INSTRUCTIONS FOR THE TASK: Give back, exactly and with nothing else, the lines running from the one that contains "Finn återförsäljare (103, 1474)" to the end of the entries below; do not include pictures.

▬▬▬▬▬▬▬▬▬▬

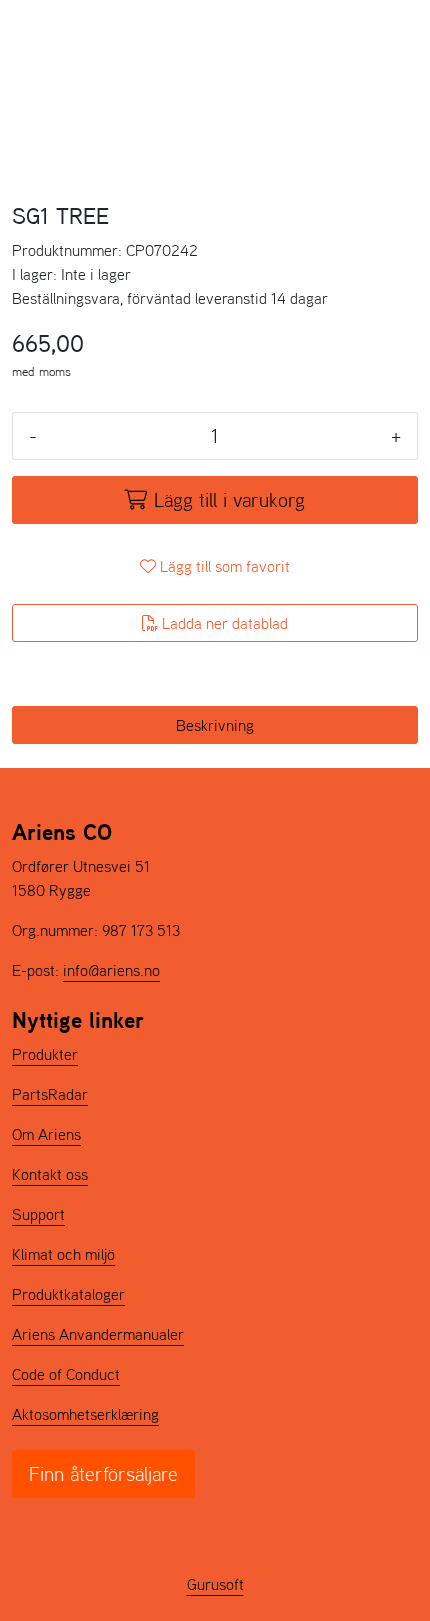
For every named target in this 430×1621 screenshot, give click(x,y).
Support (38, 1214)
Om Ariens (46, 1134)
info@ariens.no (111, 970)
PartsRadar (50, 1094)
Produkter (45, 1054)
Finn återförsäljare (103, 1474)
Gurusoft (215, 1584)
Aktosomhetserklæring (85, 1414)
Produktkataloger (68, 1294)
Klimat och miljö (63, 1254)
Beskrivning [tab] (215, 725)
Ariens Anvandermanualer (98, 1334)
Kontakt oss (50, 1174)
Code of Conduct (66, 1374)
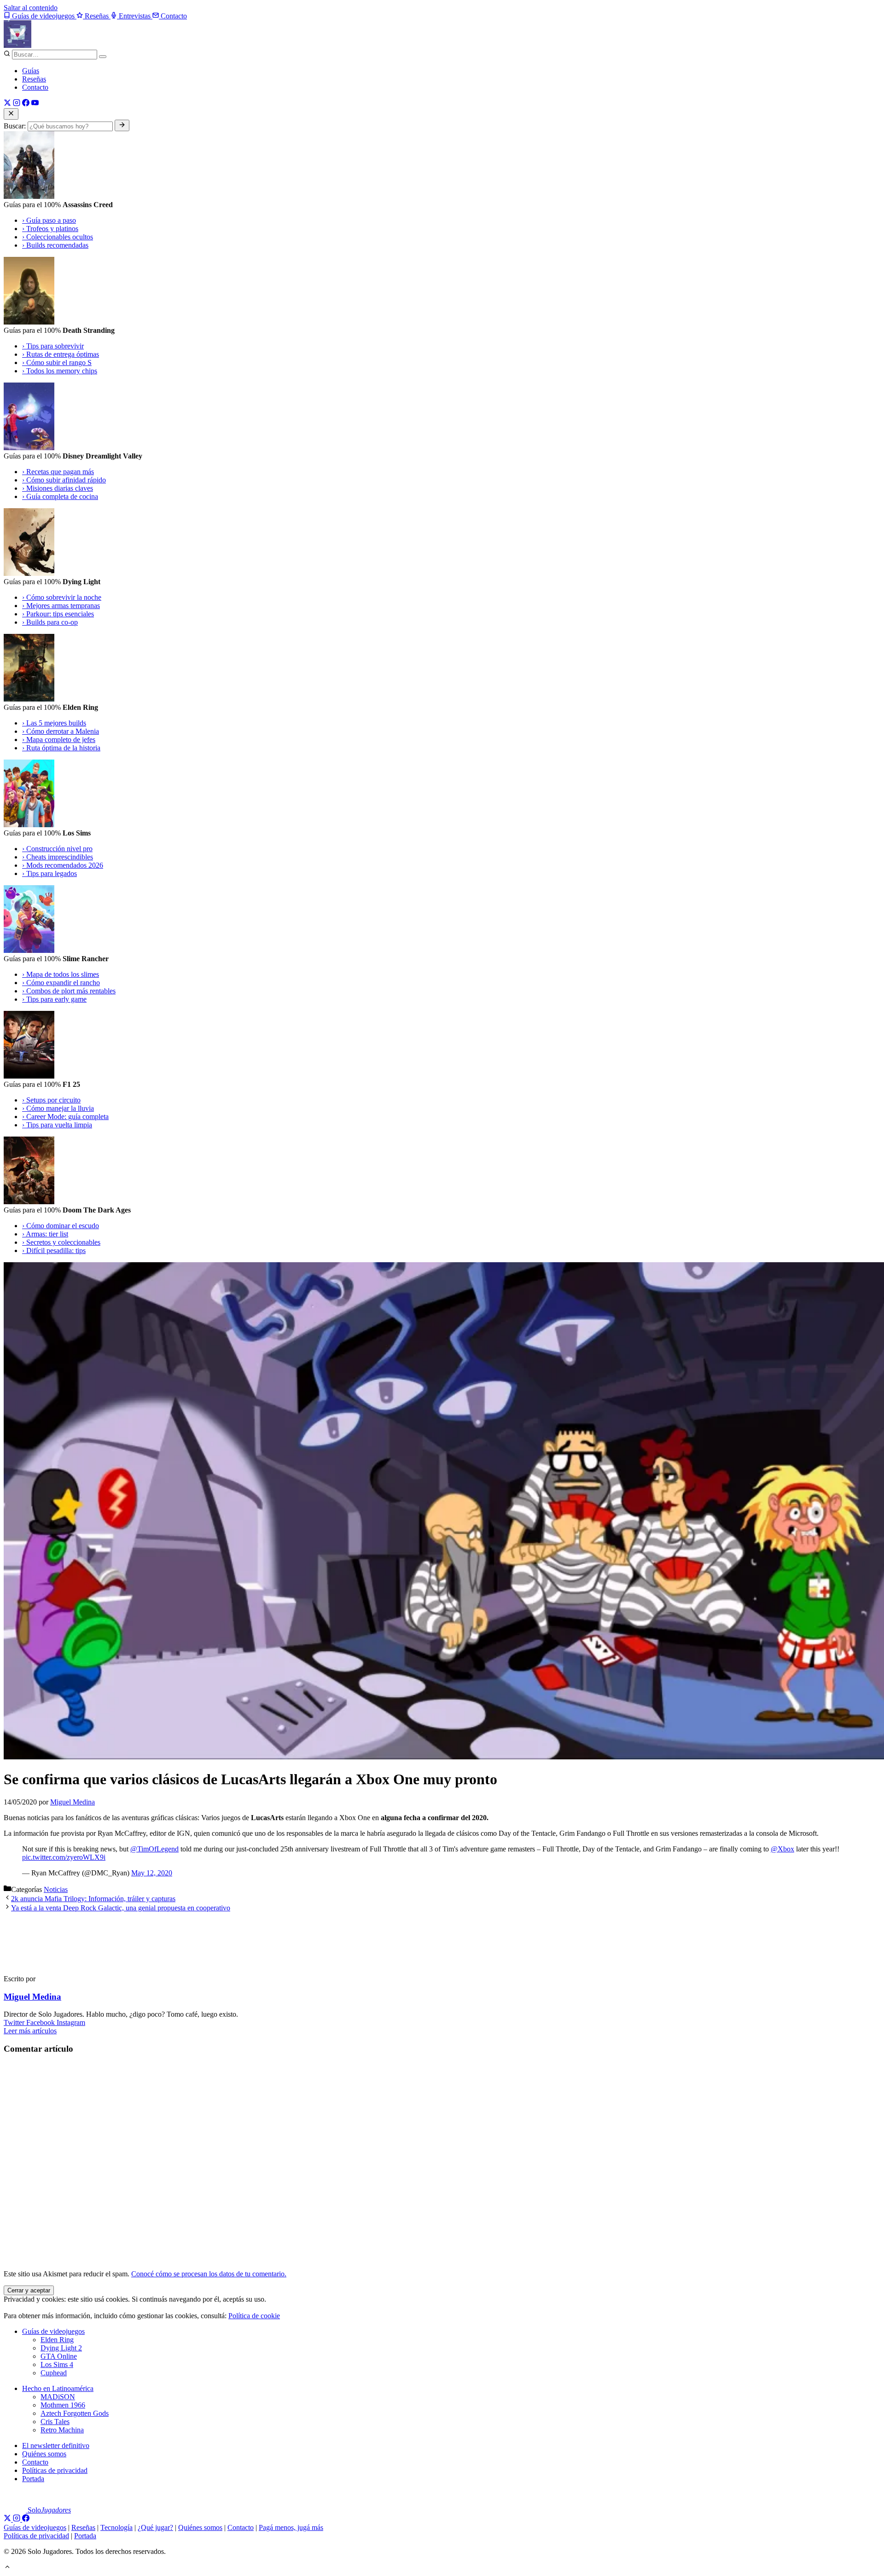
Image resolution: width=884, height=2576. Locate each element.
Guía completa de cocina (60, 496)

▬▬▬▬▬▬▬▬▬▬

THE COMPLETED TASK:
Finn återförsäljare (103, 1474)
Gurusoft (215, 1584)
Aktosomhetserklæring (85, 1414)
Produktkataloger (68, 1294)
Klimat och miljö (63, 1254)
Beskrivning [tab] (215, 725)
Ariens Anvandermanualer (98, 1334)
Kontakt oss (50, 1174)
Code of Conduct (66, 1374)
Image resolution: width=884, height=2576. Locate each element.
Guía completa de cocina (60, 496)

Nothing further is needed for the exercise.